Waldo Sexton arrived in Vero Beach in the 1920s, not with blueprints and contractors, but with a head full of dreams and a passion for the extraordinary. The result? The Driftwood Inn, is a unique structure unlike any other, and just one piece of the legacy left by this colorful entrepreneur.

Sexton, also the founder of McKee’s Jungle Gardens, didn’t believe in straight lines or conventional methods. He envisioned a sprawling haven built from cypress logs and salvaged treasures, and that’s precisely what he created. Using “voice command only,” he guided crews into shaping the inn – a two-story wonder with balconies galore, uneven floors mimicking waves, and a charming disregard for right angles.

But the magic wasn’t just in the structure. Sexton embarked on a mission to fill his creation with a “Menagerie of Monstrosities” – a delightful mishmash of curios collected from far and wide. Ship’s wheels, cannons, antique chests, and plush sofas – these were just a few pieces in his eclectic orchestra of objects. Europe and local Florida towns alike surrendered their treasures to his vision.

And then there were the bells. A vast collection, some from Mexican missions, others from legendary locomotives like Virginia’s Old 97, and even one belonging to Harriet Beecher Stowe. Ringing a bell at the Driftwood became a tradition, with the number of clangs measuring one’s popularity.

Sexton, a master storyteller, reveled in sharing his collection. Tours became legendary, filled with fantastical tales about each object. One visitor, entranced by his performance, returned for a second tour, only to discover entirely new stories spun for the next group.
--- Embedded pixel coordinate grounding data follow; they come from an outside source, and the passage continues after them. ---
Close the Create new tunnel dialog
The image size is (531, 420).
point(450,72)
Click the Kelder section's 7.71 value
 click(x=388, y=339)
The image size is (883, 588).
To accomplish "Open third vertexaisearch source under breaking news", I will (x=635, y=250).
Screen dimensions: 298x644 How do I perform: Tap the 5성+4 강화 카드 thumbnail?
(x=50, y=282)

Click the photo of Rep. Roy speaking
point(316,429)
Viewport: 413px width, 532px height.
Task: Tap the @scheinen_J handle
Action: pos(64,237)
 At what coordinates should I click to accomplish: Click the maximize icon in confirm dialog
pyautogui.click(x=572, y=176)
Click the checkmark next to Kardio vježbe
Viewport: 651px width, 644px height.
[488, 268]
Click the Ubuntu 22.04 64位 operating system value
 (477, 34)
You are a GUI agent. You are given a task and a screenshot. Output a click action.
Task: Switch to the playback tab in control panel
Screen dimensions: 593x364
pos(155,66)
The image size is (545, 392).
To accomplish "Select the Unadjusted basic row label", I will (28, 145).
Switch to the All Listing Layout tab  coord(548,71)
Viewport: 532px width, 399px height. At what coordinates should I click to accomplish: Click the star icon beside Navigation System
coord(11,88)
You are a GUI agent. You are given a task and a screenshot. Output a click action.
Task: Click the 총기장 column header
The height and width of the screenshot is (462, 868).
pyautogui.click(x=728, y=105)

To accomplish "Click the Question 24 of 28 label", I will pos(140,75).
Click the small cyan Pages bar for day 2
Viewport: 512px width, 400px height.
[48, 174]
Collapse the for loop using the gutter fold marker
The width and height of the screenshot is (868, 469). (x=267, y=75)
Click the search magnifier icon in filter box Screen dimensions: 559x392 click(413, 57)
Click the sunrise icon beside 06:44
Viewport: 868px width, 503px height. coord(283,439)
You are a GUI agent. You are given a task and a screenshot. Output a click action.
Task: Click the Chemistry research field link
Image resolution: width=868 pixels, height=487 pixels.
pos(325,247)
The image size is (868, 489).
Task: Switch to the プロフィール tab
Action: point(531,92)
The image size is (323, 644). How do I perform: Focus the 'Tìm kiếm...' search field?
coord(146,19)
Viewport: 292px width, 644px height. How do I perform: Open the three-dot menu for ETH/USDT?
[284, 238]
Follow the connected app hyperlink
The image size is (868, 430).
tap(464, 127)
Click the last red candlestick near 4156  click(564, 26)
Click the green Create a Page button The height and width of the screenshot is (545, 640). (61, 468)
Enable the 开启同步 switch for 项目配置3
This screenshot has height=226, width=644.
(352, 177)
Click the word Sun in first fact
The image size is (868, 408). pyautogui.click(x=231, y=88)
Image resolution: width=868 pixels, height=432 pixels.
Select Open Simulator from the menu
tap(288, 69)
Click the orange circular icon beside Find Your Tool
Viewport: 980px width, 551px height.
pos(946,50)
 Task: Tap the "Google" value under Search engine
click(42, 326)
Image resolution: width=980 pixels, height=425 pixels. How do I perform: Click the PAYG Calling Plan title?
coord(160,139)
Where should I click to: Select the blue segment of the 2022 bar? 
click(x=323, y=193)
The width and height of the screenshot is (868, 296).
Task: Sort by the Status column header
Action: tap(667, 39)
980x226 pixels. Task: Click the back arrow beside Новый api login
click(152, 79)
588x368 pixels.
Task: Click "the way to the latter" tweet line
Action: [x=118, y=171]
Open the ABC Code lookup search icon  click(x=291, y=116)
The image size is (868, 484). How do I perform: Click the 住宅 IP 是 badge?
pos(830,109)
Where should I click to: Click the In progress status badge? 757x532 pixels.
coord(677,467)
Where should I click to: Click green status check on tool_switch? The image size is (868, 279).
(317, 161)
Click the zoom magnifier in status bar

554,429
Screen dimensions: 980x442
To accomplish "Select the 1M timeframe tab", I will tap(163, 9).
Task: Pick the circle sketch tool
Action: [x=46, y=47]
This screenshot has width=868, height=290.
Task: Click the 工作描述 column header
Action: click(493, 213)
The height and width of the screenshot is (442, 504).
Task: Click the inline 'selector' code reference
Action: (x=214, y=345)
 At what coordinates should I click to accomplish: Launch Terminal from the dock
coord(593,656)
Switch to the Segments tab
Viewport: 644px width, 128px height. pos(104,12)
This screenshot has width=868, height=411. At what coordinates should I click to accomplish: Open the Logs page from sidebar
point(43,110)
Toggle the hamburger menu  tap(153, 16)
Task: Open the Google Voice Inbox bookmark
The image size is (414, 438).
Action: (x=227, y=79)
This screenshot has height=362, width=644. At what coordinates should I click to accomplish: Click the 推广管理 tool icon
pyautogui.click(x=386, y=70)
When confronted, Sexton declared, “Madame, I’d rather be a liar than a bore any day!”

Sexton’s legacy extends far beyond the Driftwood. He was a developer, an agriculturalist, and a dreamer who left an indelible mark on Vero Beach. The “Menagerie of Monstrosities” remains a testament to his eccentric spirit, a reminder that sometimes, the most captivating creations are born from unconventional visions and a touch of delightful storytelling.

This article has been expanded upon the original source, incorporating additional details and providing a more engaging narrative. However, please note that some of the information presented (like the Harriet Beecher Stowe bell) lacks verifiable sources and might be part of local lore surrounding Sexton.